## What to do
Pick up the text on marriage proposals below and continue it from its final sentence.

## Document text
· · · ·
A marriage proposal is a custom or ritual, common in Western cultures, in which one member of a couple asks the other for their hand in marriage. If accepted, it marks the initiation of engagement, a mutual promise of later marriage. 

Not all engagements begin with a proposal of marriage. Historically, many marriages have been arranged by parents or matchmakers, and these customs are still sometimes practiced in the modern day. Even when the decision to marry is made by the couple, it may not be communicated between them directly; for instance, in the traditional Japanese custom of Omiai, the formal decision to pursue marriage or to turn it down () is communicated between the couple's respective matchmakers.

Customs and traditions 

In Western cultures, a proposal is traditionally made by a man to a woman, while genuflecting in front of her. The ritual often involves the formal asking of the question "Will you marry me, ...?" and the presentation of an engagement ring (often in a small velvet box), which he may place on her finger if she accepts.

Before proposing, a man traditionally privately asks permission from the father of the woman he hopes to marry. When practiced in the modern day, this is usually understood as a formality. 

The proposal itself is often supposed to be a surprise, although in practice this is rarely actually the case.  Surveys have found that most proposals are not surprises, and most wedding engagements begin with a conversation in which the parties mutually agree to wed.

Couples in many Christian denominations have the option of receiving the Rite of Betrothal (also known as 'blessing an engaged couple' or 'declaration of intention'), which often includes prayer, Bible readings, blessing of engagement rings, and a blessing of the couple.
· · · ·
## Data extracts
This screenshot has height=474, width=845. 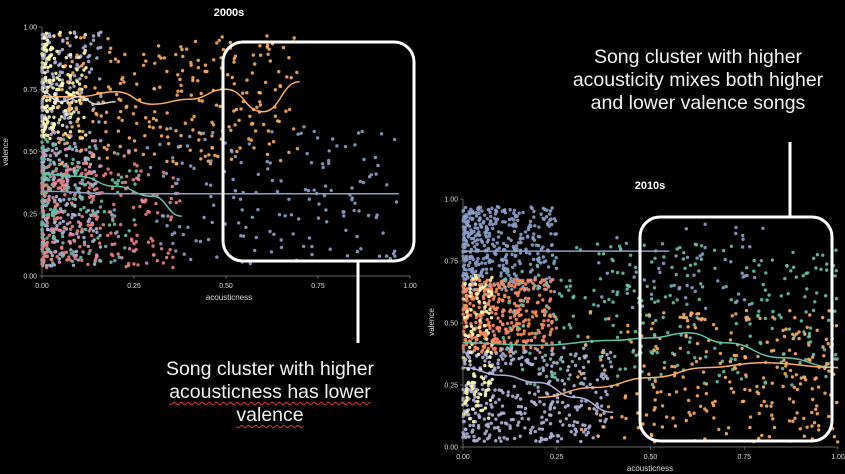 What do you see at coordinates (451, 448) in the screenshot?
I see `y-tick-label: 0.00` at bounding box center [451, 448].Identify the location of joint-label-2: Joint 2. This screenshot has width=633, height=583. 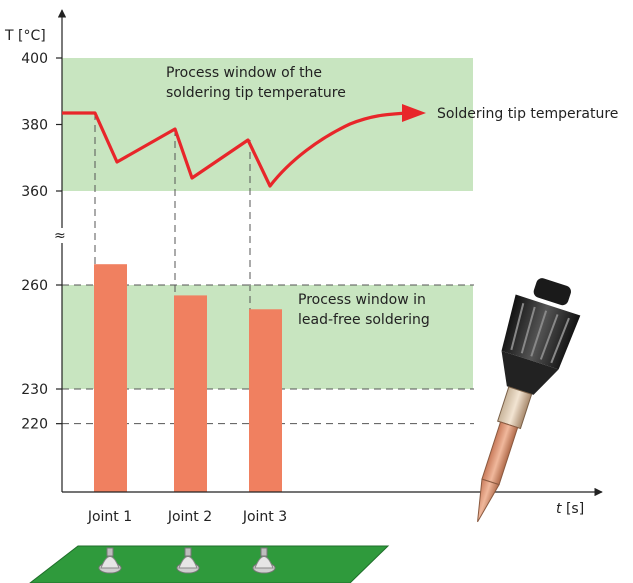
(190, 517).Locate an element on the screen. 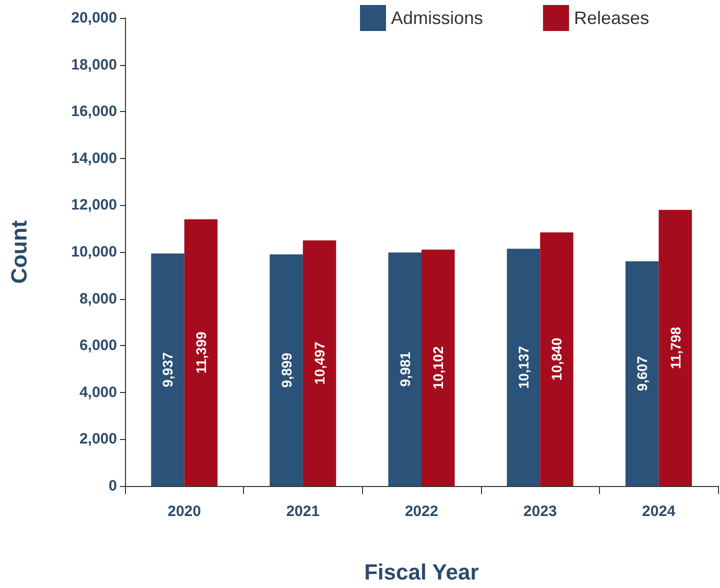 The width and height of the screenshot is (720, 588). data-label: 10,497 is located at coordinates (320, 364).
· · · ·
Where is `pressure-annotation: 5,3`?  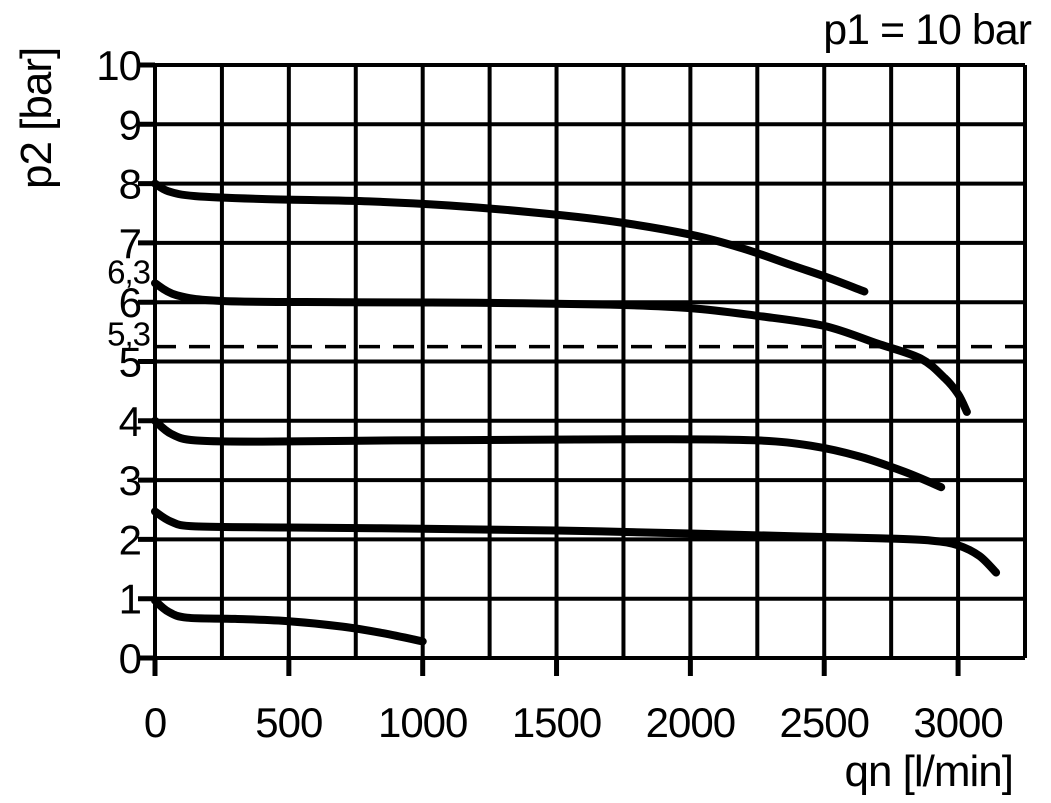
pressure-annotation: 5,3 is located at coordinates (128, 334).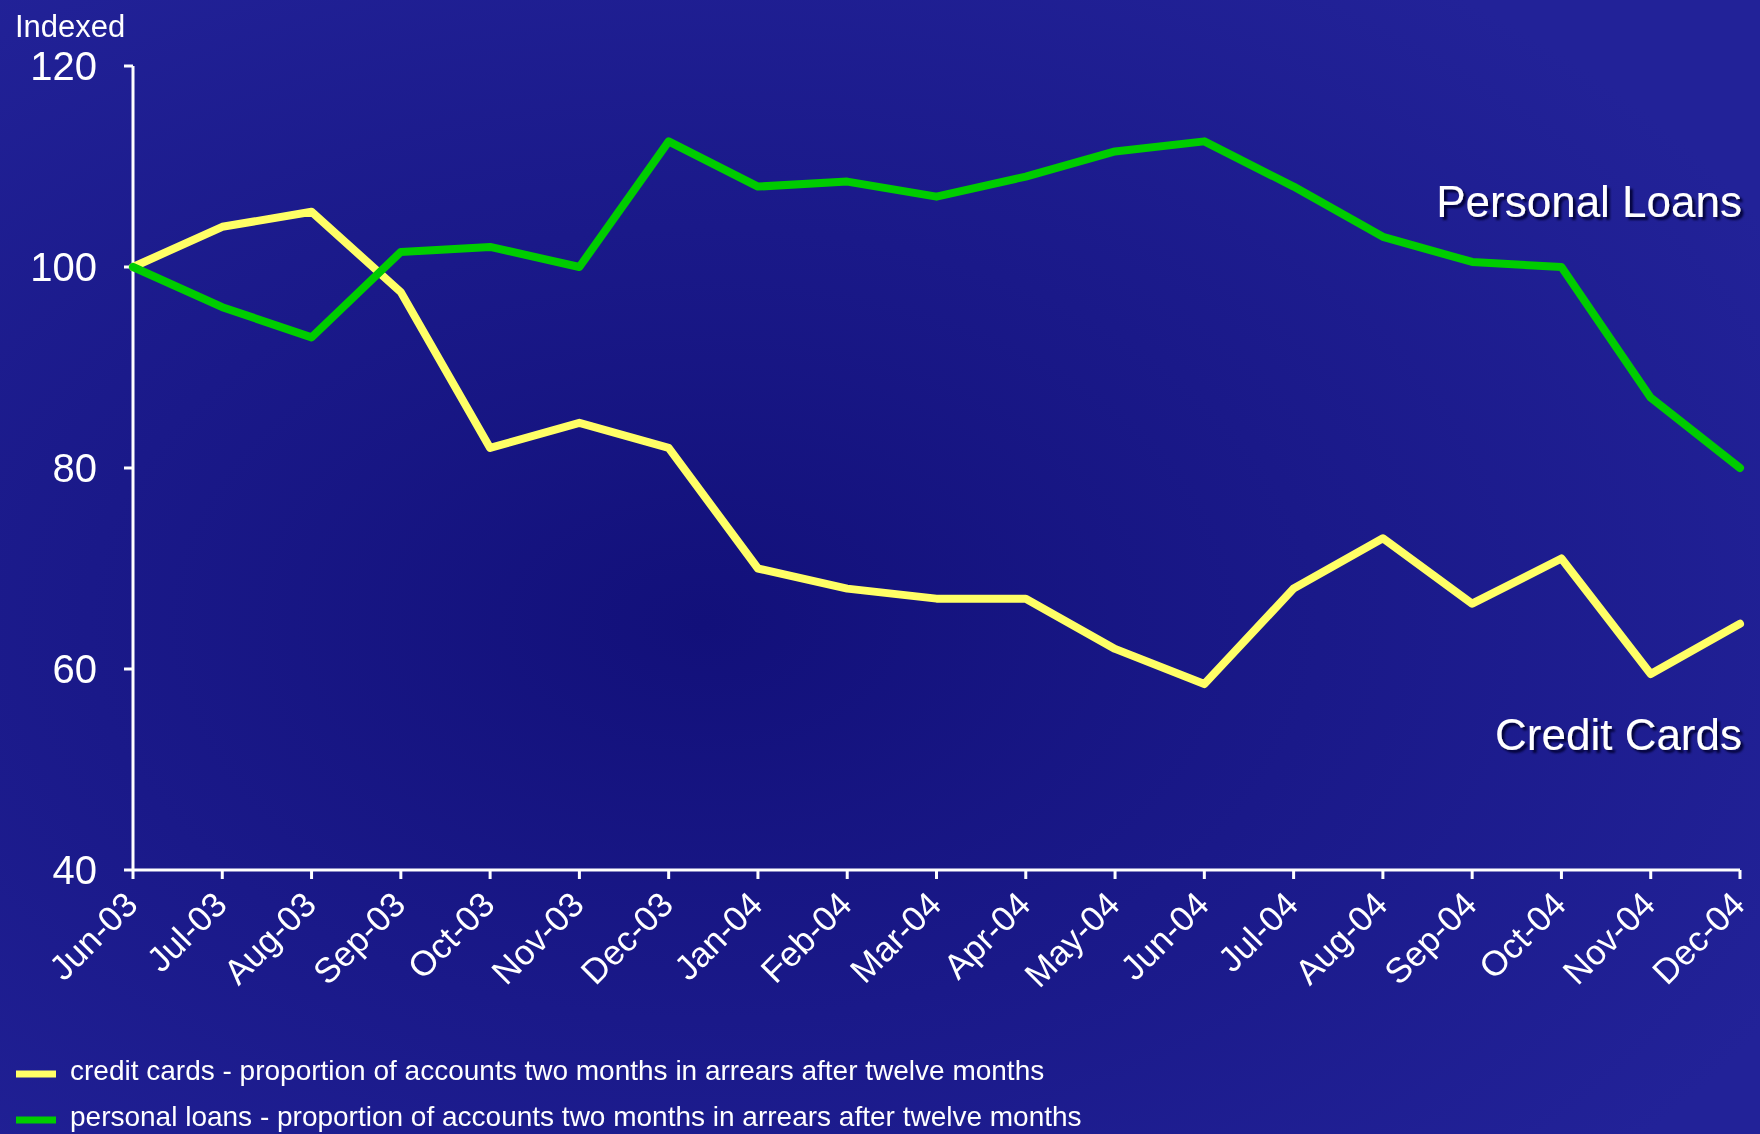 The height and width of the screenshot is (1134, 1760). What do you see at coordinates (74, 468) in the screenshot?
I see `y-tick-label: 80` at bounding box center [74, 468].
· · · ·
## Result below
Gender roles 

While the common Western convention is for a man to propose to a woman, there are some traditional exceptions. For instance, as a monarch, Queen Victoria had to propose to Prince Albert. Folk traditions in countries including Scotland, Ireland, England, and Finland allow women to propose on leap days, sometimes with the addition that a man rejecting such a proposal was expected to pay a forfeit to his suitor, usually in the form of a gift of clothing.

Proposals by women are increasingly accepted in Western culture, with most Americans approving of the practice, although the vast majority of proposals in the United States are still made by men. In response to the demand created by this cultural shift, jewelry companies have begun to advertise engagement rings for men. Nevertheless, proposals by women may not be taken seriously or treated as "real" proposals.

Gay and lesbian couples, to whom the traditional gendered proposal does not apply, usually keep some elements of the established ritual while altering others. In some cases, there may be multiple proposals, and each partner may propose to the other.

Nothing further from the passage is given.